Characteristics of words – the citation (pointer from one web content site to another) link graph map of hypelinks also records certain characteristics against the wordID. These include the font size and emboldening of the text, where the larger and / or bolder font receives a higher weighting in comparison to the remainder of the web content text of the page. This means that (HubPage) headings will rank higher than general content for a particular search phrase and the emboldened text will rank higher than normal text but lower (usually) than title text.
External Meta Information – the Google Search Engine also takes into account information that can be inferred about a document but that is not contained within it, such as:
The reputation of the source – on HubPages, for instance, the reputation of both the HubPages site as well as the author.
The update frequency of the content of the document – if you use RSS feeds in your document, for instance, and create another hub in a series or a new hub for an author, then the page will be updated and increase the update frequency as far as the Google Search Engine is concerned.
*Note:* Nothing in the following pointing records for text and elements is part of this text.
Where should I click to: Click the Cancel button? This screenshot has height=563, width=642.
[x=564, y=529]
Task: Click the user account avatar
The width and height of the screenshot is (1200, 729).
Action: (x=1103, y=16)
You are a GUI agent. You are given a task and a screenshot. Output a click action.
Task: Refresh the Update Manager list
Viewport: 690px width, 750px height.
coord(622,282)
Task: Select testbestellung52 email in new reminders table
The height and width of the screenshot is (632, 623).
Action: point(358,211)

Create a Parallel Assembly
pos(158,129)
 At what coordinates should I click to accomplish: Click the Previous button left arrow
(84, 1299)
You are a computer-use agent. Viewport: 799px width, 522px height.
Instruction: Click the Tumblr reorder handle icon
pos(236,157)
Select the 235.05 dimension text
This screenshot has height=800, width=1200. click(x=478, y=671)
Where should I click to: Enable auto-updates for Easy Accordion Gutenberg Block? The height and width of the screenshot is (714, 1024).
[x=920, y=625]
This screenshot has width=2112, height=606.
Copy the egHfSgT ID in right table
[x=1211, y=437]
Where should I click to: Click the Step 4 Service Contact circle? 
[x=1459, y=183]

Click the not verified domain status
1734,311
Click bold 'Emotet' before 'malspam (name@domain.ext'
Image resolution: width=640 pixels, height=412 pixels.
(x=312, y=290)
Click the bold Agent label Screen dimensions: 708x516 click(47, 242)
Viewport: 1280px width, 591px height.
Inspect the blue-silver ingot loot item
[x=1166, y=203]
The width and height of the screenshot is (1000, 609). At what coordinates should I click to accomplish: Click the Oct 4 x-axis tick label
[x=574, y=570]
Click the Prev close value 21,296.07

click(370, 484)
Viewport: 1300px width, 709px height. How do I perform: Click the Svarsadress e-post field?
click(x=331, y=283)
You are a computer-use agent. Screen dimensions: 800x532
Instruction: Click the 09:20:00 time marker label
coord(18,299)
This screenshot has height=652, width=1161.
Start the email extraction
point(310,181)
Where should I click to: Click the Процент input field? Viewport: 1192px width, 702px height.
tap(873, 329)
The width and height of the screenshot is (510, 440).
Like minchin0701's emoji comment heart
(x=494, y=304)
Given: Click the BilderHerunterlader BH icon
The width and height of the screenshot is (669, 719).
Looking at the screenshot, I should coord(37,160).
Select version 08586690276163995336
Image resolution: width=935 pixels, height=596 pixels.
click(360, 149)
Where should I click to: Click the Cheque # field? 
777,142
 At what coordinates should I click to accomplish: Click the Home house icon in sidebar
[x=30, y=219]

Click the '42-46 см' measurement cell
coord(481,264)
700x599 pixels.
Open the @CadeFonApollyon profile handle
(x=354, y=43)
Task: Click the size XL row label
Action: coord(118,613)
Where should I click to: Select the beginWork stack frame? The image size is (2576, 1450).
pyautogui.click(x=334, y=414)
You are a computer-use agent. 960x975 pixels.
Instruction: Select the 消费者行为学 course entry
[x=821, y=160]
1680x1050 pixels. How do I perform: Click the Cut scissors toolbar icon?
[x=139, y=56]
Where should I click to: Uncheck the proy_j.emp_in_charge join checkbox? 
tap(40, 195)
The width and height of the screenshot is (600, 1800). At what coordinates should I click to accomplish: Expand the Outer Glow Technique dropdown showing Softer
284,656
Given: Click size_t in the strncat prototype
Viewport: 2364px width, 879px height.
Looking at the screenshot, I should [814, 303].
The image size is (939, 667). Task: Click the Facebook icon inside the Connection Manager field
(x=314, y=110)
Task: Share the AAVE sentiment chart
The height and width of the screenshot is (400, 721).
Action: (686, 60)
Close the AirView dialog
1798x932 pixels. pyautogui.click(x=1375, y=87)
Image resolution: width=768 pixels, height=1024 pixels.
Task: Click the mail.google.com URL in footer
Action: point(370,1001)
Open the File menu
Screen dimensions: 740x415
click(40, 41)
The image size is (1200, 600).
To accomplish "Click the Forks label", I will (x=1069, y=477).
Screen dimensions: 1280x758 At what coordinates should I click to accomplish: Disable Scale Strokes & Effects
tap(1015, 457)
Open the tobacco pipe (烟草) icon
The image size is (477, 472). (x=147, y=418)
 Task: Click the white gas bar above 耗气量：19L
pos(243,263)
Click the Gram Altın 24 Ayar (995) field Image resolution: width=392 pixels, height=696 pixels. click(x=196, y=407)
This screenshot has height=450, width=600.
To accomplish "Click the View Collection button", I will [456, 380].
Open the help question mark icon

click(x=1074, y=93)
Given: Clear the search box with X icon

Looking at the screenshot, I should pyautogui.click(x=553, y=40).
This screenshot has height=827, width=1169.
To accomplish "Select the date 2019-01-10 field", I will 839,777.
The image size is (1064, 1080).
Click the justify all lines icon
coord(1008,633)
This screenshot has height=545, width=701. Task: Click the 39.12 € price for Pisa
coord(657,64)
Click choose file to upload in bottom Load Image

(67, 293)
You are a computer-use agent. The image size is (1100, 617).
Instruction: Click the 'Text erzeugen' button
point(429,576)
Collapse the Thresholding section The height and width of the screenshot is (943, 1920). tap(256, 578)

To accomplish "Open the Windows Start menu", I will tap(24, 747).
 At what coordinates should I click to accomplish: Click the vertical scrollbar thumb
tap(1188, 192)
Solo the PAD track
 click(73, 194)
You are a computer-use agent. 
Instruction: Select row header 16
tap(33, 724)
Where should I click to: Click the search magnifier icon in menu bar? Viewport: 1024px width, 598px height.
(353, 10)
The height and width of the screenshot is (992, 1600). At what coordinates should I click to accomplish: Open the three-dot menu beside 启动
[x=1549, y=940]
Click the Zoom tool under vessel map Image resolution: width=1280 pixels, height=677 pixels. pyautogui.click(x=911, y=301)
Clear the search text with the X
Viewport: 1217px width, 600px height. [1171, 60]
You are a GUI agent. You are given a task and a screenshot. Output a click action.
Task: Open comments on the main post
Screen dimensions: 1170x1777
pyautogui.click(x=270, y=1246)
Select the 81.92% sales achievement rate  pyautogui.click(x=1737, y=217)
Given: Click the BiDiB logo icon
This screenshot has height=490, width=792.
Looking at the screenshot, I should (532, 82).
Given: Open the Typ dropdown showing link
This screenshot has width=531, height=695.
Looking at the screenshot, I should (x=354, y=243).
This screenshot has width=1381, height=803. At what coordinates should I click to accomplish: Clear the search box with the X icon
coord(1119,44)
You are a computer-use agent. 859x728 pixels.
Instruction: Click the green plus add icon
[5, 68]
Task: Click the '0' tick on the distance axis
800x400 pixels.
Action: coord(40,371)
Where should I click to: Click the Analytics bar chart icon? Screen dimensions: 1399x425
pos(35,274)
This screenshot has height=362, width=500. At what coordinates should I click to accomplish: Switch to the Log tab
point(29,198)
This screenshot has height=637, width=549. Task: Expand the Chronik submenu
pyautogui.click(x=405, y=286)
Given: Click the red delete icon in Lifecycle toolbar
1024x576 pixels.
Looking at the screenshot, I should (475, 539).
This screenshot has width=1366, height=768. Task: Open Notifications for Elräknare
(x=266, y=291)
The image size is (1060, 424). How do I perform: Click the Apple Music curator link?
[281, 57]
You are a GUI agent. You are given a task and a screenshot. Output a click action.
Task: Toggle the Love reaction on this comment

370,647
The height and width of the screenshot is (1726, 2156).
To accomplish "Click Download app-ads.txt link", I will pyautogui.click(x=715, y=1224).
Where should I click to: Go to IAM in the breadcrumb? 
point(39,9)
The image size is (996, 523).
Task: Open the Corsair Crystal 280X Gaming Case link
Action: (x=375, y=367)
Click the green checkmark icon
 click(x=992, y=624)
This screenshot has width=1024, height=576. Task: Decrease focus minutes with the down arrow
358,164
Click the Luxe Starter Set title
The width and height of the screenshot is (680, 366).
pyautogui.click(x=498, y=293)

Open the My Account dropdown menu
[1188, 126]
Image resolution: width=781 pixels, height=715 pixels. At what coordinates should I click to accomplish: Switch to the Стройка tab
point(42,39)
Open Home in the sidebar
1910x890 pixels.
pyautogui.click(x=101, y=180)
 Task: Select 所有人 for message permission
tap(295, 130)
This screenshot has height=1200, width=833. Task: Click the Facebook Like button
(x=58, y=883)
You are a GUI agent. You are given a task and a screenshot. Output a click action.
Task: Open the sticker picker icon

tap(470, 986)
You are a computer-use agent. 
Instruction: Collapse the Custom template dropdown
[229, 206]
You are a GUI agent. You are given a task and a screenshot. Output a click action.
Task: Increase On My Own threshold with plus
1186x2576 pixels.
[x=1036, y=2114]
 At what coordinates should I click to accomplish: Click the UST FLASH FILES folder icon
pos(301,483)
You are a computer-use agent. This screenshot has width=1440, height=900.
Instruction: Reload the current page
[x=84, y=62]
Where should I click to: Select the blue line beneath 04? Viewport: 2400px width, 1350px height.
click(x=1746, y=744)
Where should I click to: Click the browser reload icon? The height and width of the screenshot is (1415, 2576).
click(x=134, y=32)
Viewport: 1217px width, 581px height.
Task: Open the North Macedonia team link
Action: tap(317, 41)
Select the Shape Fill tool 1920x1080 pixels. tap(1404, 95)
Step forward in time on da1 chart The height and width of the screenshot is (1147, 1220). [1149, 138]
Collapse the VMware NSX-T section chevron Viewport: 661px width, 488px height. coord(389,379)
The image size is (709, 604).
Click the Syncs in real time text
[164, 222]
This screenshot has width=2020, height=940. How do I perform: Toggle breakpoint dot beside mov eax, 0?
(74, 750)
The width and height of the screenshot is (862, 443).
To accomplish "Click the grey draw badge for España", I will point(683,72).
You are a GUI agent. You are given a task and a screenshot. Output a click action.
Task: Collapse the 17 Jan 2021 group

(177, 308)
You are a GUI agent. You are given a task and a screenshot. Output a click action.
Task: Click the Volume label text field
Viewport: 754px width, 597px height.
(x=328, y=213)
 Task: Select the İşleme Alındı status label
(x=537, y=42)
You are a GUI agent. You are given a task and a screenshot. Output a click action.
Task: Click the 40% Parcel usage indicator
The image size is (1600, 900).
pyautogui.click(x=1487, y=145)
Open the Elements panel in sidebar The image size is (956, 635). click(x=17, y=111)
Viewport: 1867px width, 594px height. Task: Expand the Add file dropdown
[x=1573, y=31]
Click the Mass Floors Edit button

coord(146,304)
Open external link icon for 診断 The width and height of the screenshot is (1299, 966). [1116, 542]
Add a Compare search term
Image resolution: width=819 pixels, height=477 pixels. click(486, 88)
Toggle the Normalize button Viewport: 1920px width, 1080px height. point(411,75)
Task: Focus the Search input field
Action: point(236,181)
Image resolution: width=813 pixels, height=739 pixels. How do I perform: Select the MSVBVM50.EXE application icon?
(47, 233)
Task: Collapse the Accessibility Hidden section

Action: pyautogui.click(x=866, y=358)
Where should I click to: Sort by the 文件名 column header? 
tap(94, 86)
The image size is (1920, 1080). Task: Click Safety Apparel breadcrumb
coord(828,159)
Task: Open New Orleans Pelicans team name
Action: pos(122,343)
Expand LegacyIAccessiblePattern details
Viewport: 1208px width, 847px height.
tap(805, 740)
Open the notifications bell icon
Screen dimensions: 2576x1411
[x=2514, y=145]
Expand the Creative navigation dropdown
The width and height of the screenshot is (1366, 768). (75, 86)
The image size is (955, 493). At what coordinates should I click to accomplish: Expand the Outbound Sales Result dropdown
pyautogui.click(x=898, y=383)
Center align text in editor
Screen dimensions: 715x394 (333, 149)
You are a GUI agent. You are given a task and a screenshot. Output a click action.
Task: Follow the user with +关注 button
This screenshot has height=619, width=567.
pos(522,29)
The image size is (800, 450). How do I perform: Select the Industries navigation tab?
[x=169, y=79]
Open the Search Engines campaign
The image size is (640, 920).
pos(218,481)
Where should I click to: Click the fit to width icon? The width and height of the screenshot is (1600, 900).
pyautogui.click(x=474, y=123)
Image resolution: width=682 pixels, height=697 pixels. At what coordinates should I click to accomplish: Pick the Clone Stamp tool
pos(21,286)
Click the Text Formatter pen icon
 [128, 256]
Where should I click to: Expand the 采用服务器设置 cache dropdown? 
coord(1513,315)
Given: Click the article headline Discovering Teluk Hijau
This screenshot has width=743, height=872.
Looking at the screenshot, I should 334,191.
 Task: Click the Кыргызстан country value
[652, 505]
The quality of the content – this could be determined by whether the content is bookmarked (through bookmark sites or by using the bookmark tab) and how long a surfer stays on the document: both of which can be recorded in the Google databases.
- The popularity of the document – this by the number of reads and the duration of those reads.
- The usage of the document, and
- as above, the citations.
The Google Search Engine maintains much more information about web documents than typical search engines did. The type-weights and count-weights are incorporated into an IR score which together with Google PageRank and proximity scores allow the Google Search Engine to determine the order in which the most relevant query results will be presented back to the query results screen.
Google :: Search Engine Google
Google :: Search Engine Google Conclusion
This is a brief, simplified overview of the Google Search Engine and how it works. No-one knows all of the tweaks that occur or the nuances of its workings as these are Google trade secrets. If you were told these you would have to be shot!